Back at our table Glyn was having a lovely time. ‘Should we have a party?’ he asked me, beaming, as I returned.
‘Of course!’ cried Bunny, who was doing her hostessly rounds, bursting out of a puce Alaïa body-tube. ‘You must! There aren’t many of us diehards about.’
Empowered by ‘Hi-Ho, Silver Lining’, she towed Glyn on to the dance-floor, and I thought, as I watched them sway and chant with boisterous abandon, that still being married after a quarter of a century meant different things to different people.
We found one of Bunny and George’s gleaming balloons in the car park of the South Mimms service station, thirty miles from its launching place. It was losing air and looked like a used novelty condom.
I told Susan we were having a party, and that she was invited. She expressed herself thrilled, charmed, and definitely committed. I knew she wouldn’t come.

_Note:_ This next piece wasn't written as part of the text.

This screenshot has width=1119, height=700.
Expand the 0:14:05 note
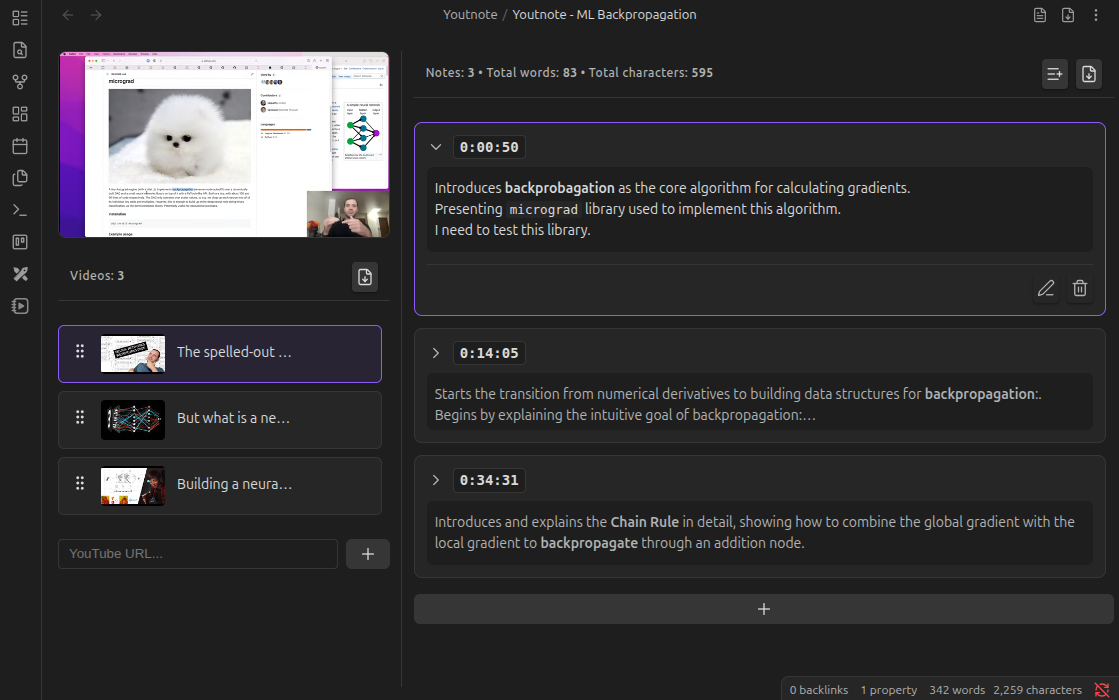(436, 353)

‘You know what I think you should do to celebrate all those years of blameless union?’ she said, grinning satanically at me over the saltimbocca.
‘No, what?’
‘I think you should have an affair.’
Our party was nothing like t
he Ionides’. Glyn’s music agency, Guys ’n’ Dolls, was successful, but not to the full-band-and-Bolli extent. We first contacted all the usual suspects, and then everyone we’d known for more than ten years (taking a charitable line on whether we liked them or not, since even quite obnoxious people tend to be agreeable when invited to a do). Not wanting to appear grasping, we didn’t tell them what it was in aid of, but secretly hoped that a good number of them would realize. The take-up was good. Of the A-list, only Simon and his companion Richard were unavailable, destined to be taking a short break in Marrakesh at the time.

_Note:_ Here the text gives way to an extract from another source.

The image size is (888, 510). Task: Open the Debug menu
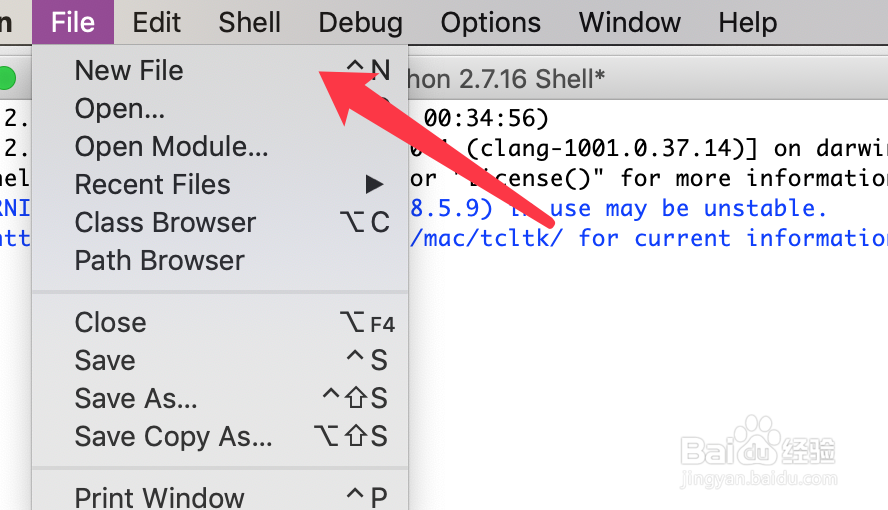pos(360,24)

We opted for Sunday lunchtime, on the basis that expectations of a daytime party tended to be lower, and therefore less likely to be dashed. The month being April, we thought it unlikely that we could expect everyone to be outside. But we didn’t want seventy-odd people confined to the house, and couldn’t afford a marquee. In the end, and fittingly, we compromised. The Dog and Duck in Stoke Newington, where our elder daughter Becca’s current boyfriend Nathan worked as a barman, had a lean-to tent which they hired out for peanuts provided the hirers could transport, erect and return it themselves. Nathan, having obtained the evening off, duly drove out on the Saturday with several hundred square metres of stained and tattered red canvas stuffed into the back of his Hyundai van.
‘Is that it?’ I asked, peering in.
‘Yup.’ Nathan, who had the physique of a gladiator and the face of a debauched angel, opened the back doors of the van. ‘This is it. Where do you want it?’
It took the two of us, and our other daughter, Verity, twenty minutes to manhandle the tent with its accompanying sheets of resistant tarpaulin and plastic, and several sheaves of rusty pegs, hooks and nails, round to the back of the house where it lay on the patio with a sullen and intractable air, daring us to make sense of it. When our son Josh finally fell out of bed he and Nathan began erecting this unpromising structure against the rear wall of the house, assisted in due course by Glyn when he returned from London, and supervised by Becca who sat in the kitchen with a Southern Comfort and a fag while Verity bathed the children. Sinead, just three, and Amos, rising five, were staying the night so their mother could go clubbing.